Transport and Communication minister Christopher Mushowe said although the delegation from China was in the country, nothing concrete had been reached as yet.
“I went to China early last month to discuss some of the problems our railway sector is facing. The visit was meant to assess and see how we can refurbish our own infrastructure which includes locomotives,” he said.
“A Chinese delegation also came and did its own feasibility study on our locomotives. If all goes well we might get some locomotives from them. However, the delegation left for China last week.”
Mushowe’s comments come in the wake of last week’s accident which left 70 people seriously injured when two commuter trains carrying 3 500 passengers collided.

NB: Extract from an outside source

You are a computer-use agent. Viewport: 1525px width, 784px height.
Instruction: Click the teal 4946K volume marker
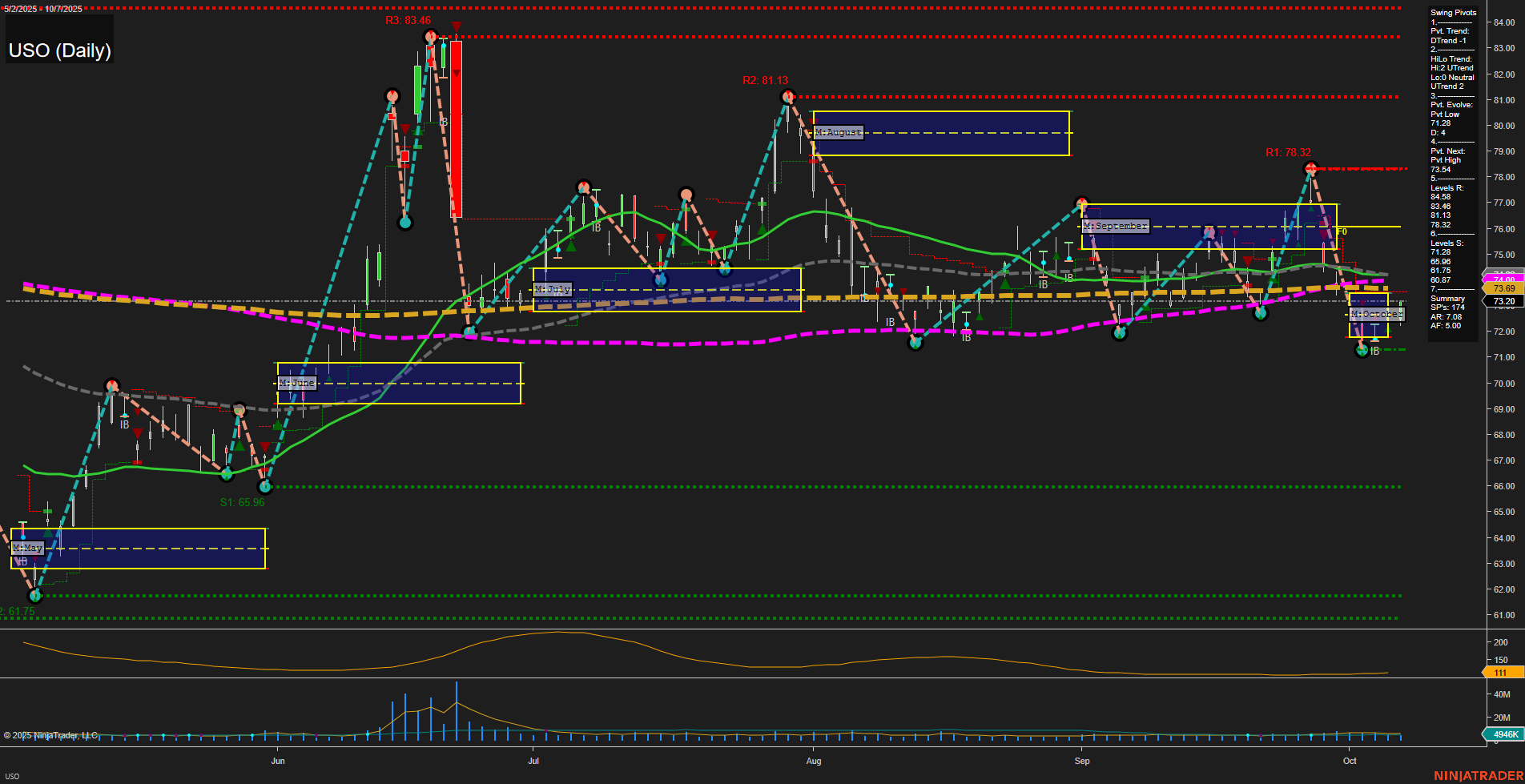(x=1503, y=734)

The country’s railway sector is dogged by problems pertaining to lack of spare parts which have affected the signalling system since most of the equipment is imported.
Last year 50 people died when two trains collided in Dete in an accident largely blamed on the poor signalling system between the Bulawayo/Victoria Falls route.
Mushowe, however, refused to disclose how much it could cost the country to secure the equipment from China, saying Zimbabwe was also in discussions with other unnamed countries.
“We are not only in discussion with the Chinese but with other countries. I cannot disclose which other countries we are discussing with for possible assistance because right now we have not even signed a memorandum of understanding.”